Scheduled to go on the air in February as part of the PBS series Independent Lens, the documentary is being shown now at high schools, colleges and Boy’s Clubs, and in other forums, as part of an unusual public campaign sponsored by the Independent Television Service, which is based in San Francisco and helped finance the film.

The intended audiences include young fans, hip-hop artists and music industry executives — black and white — who profit from music and videos that glorify swagger and luxury, portray women as sex objects, and imply, critics say, that education and hard work are for suckers and sissies.

What concerns Mr. Hurt and many black scholars is the domination of the hip-hop market by more violent and sexually demeaning songs and videos — an ascendancy, the critics say, that has coincided with the growth of the white audience for rap and the growing role of large corporations in marketing the music.

Ronald F. Ferguson, a black economist and education expert at Harvard, said that the global success of hip-hop had had positive influences on the self-esteem of black youths but that children who became obsessed with it “may unconsciously adopt the themes in this music as their lens for viewing the world.”
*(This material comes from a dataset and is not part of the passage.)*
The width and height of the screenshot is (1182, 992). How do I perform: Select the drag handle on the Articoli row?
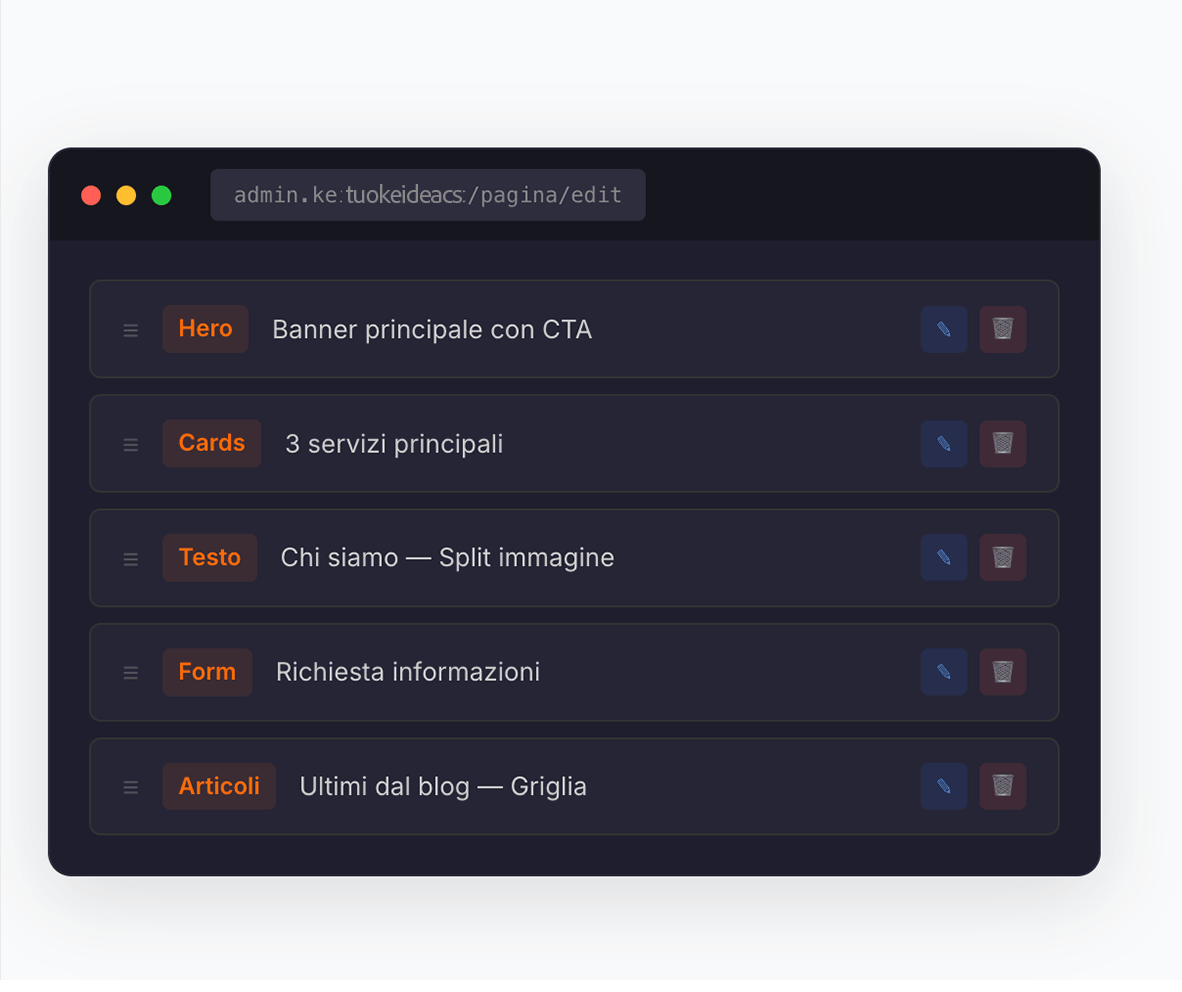[130, 786]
With the commercial success of gangsta rap and music videos, which portray men as extravagant thugs and women as sex toys, debate has simmered among black parents, community leaders and scholars about the impact of rap and the surrounding hip-hop culture.

“There’s a conversation going on now; a lot more people are trying to figure out a way to intervene that’s productive,” said Tricia Rose, a professor of Africana studies at Brown University.

At one extreme are critics, both black and white, who put primary blame for the failures and isolation of urban black youth on a self-destructive subculture, exemplified by the worst of hip-hop. But many of those critics, Dr. Rose said, fail to acknowledge the deeper roots of the problems. At the other extreme are people who reflexively defend any artistic expression by young blacks, saying the focus must remain on the economic and political structures that hem in minorities.

“That’s the real catch,” Dr. Rose said. “The public conversation about hip-hop is pinned by two responses, neither of them productive.”


If you stoppedf treating Diddy and Jay-Z like heroes and demanded some accountabilty, this might not be the case.

Someone needs to tell these kids this music is a fantasy, it isn't their lives, will never be their lives.